If you do anything at all on the command line in either Linux or OS X, at some point or another you’ve probably had to do something tricky and thought, “I wish there was some tool that just did this”, and then discovered to your delight there was a tool that did exactly what you needed! That tool was probably part of coreutils, a set of standard tools available on all UNIX-like systems – Linux, OS X, BSD, Solaris, TruOS, even Android! This week I read through the entirety of the coreutils manual, and picked out the most useful programs and options and summarised them for your pleasure.
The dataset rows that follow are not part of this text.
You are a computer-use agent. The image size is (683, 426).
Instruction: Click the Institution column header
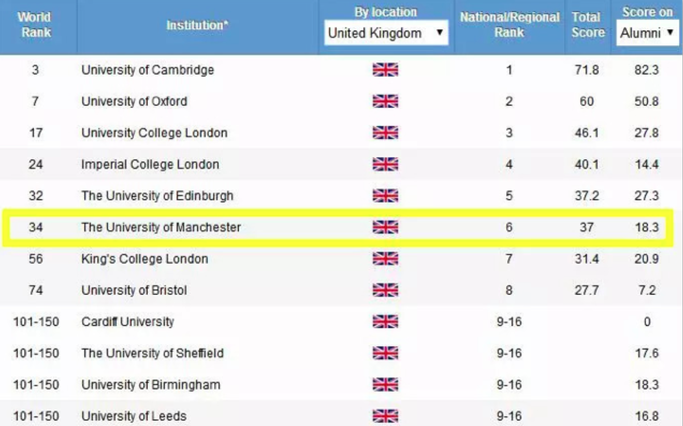(197, 25)
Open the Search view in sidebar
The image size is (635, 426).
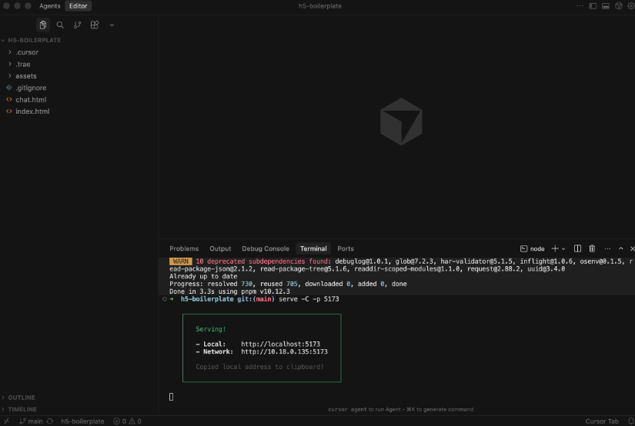click(60, 25)
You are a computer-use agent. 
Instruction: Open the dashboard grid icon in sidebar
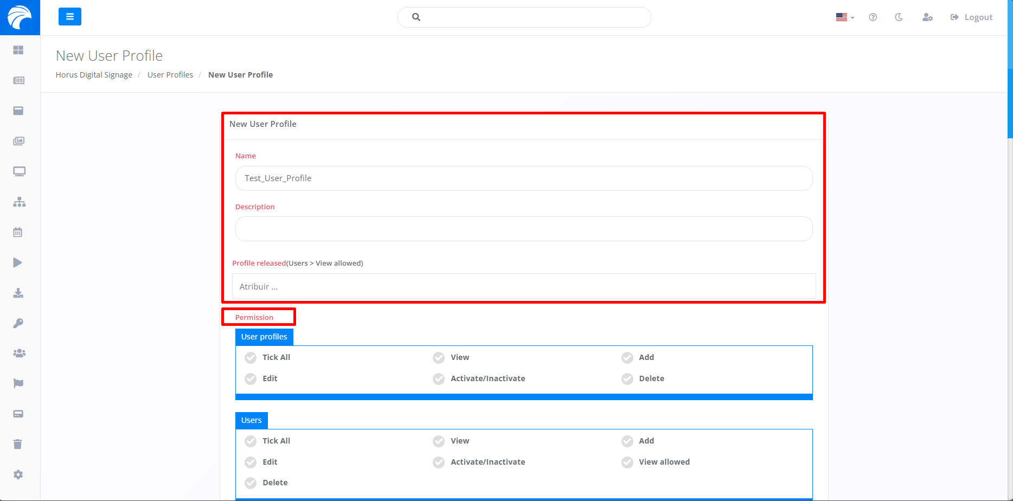click(x=18, y=50)
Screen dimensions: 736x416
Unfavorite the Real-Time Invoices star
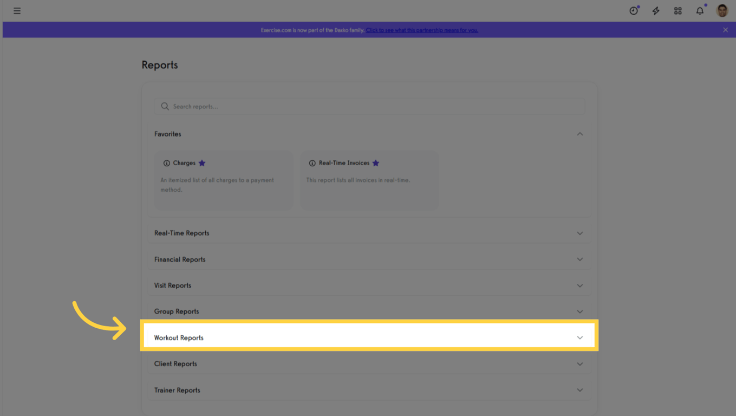pos(375,163)
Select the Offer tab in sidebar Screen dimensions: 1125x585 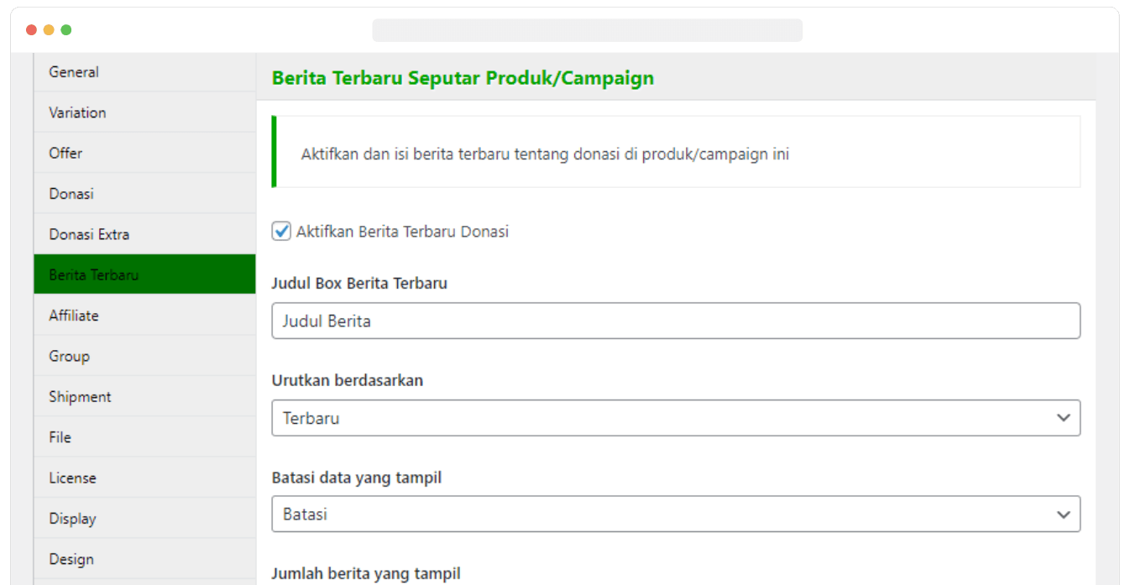point(65,153)
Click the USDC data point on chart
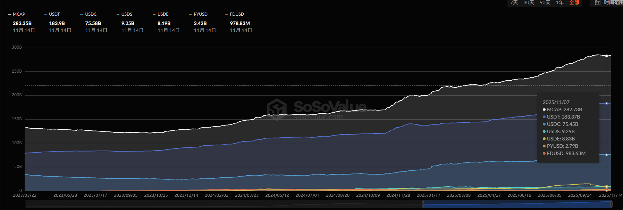Screen dimensions: 623x210 click(x=607, y=155)
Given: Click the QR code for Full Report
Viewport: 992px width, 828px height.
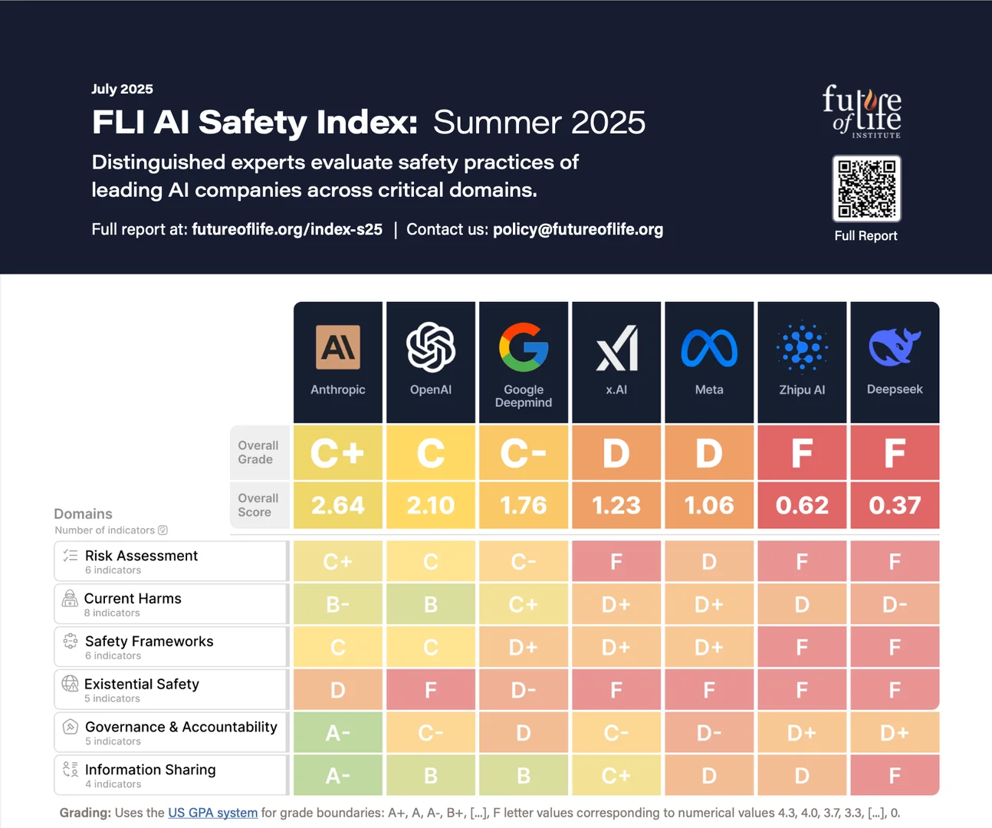Looking at the screenshot, I should 867,189.
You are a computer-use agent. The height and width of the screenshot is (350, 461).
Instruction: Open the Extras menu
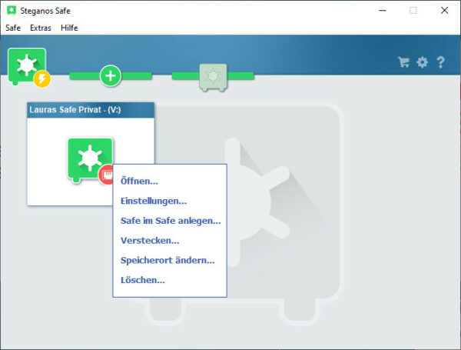(41, 28)
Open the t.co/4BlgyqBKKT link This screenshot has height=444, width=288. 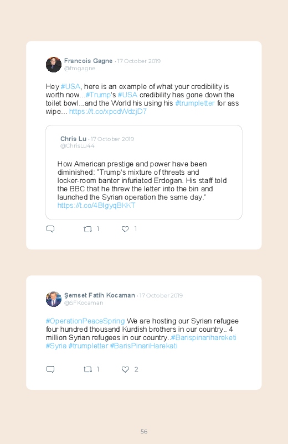point(96,206)
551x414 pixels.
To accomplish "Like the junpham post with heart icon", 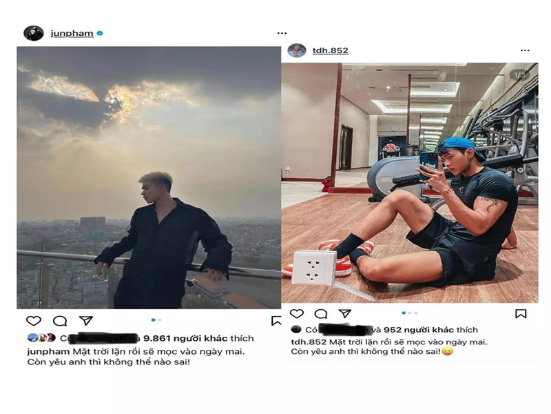I will [33, 321].
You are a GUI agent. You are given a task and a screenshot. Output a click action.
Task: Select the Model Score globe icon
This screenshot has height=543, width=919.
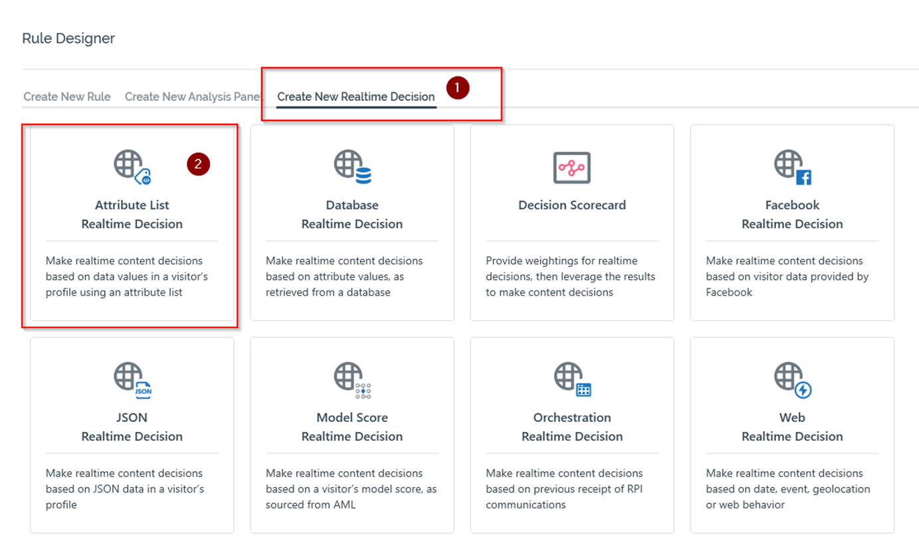[352, 380]
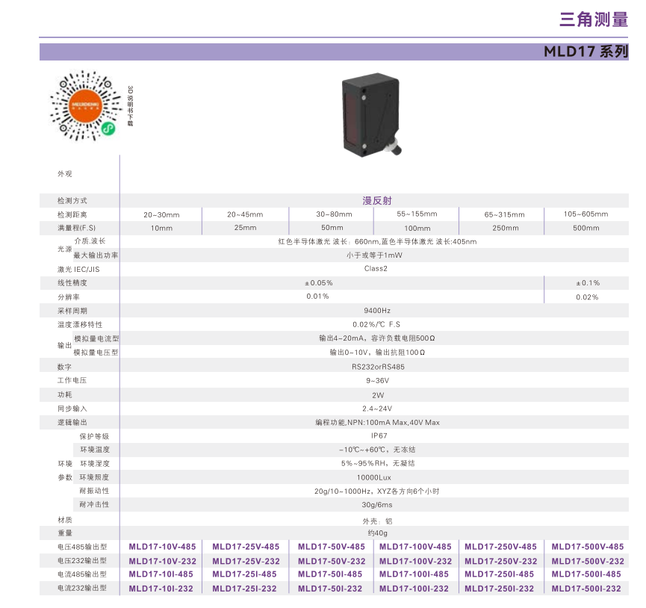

You can find the original slides for this talk here and a plainer “cheatsheet” style pdf here.

What are coreutils?

  • “Standard” set of (mostly) POSIX-compatible tools
    • Portable Operating System Interface
    • Family of standards for compatibility between UNIX-like OSes (Linux, OS X, BSD)
  • Combination of tools for operating on/with files, shells and text
  • Has extensions to the POSIX-standard
  • 103 separate programs
    • Many are used all the time, some have fallen by the wayside

UNIX Philosophy

Philosophy

Peter H. Salus in A Quarter-Century of Unix (1994):

  • Write programs that do one thing and do it well.
  • Write programs to work together.
  • Write programs to handle text streams, because that is a universal interface.

Pipes

Use pipes to connect the output from one program directly into the input of the next, and so build up complex pipelines out of the simple building blocks.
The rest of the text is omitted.